**TASK DETAILS**
Express everything from the line containing "Given: Click length value 71-73" down to the line containing "click(249, 96)" as a two-column CSV with the headers source and result. Give one CSV line per row, with its text and its answer each in a single quoted field and line breaks replaced by spaces.

== SUPPLIED RECORDS

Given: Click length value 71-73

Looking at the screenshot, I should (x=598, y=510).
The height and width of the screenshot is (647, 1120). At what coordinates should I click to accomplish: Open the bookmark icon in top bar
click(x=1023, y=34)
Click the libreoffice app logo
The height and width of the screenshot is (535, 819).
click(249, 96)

====
== SUPPLIED RECORDS

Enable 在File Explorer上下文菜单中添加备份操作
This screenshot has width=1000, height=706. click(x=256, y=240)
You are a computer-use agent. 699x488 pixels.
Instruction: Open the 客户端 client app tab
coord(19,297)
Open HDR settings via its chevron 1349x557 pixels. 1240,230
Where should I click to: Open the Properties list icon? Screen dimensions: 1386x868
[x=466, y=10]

====

**THE ANSWER**
source,result
"Given: Click length value 71-73","Looking at the screenshot, I should (x=598, y=510)."
"The height and width of the screenshot is (647, 1120). At what coordinates should I click to accomplish: Open the bookmark icon in top bar","click(x=1023, y=34)"
"Click the libreoffice app logo The height and width of the screenshot is (535, 819).","click(249, 96)"